[Dataset entries]
· · · · ·
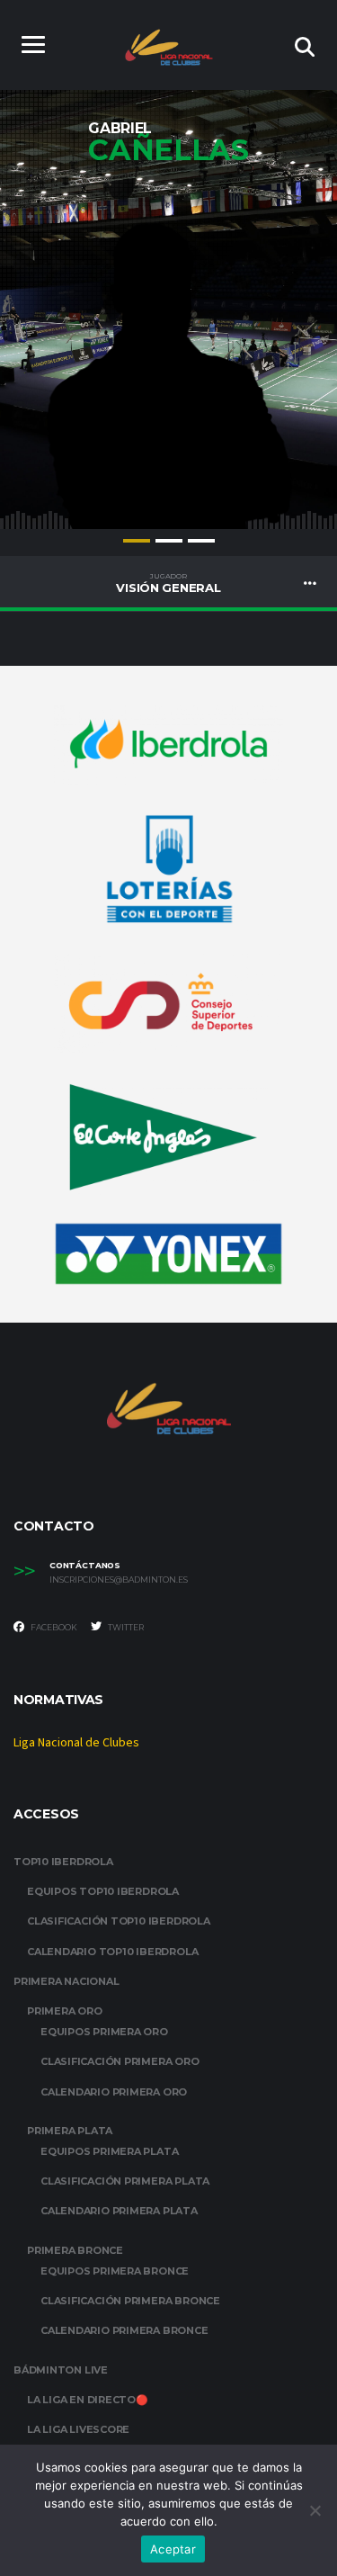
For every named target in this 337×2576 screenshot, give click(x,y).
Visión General (168, 583)
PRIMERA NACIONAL (66, 1981)
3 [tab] (201, 541)
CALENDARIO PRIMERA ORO (113, 2092)
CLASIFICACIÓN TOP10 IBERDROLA (118, 1921)
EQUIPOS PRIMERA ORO (104, 2031)
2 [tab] (168, 541)
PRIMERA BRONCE (75, 2250)
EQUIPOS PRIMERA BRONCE (114, 2271)
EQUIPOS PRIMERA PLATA (109, 2151)
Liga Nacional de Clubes (76, 1743)
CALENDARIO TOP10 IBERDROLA (112, 1951)
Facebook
· · · · ·
> [Assignment]:
Please give the number of lines above that include the string "CALENDARIO", with nothing added.

> [Finished exercise]:
2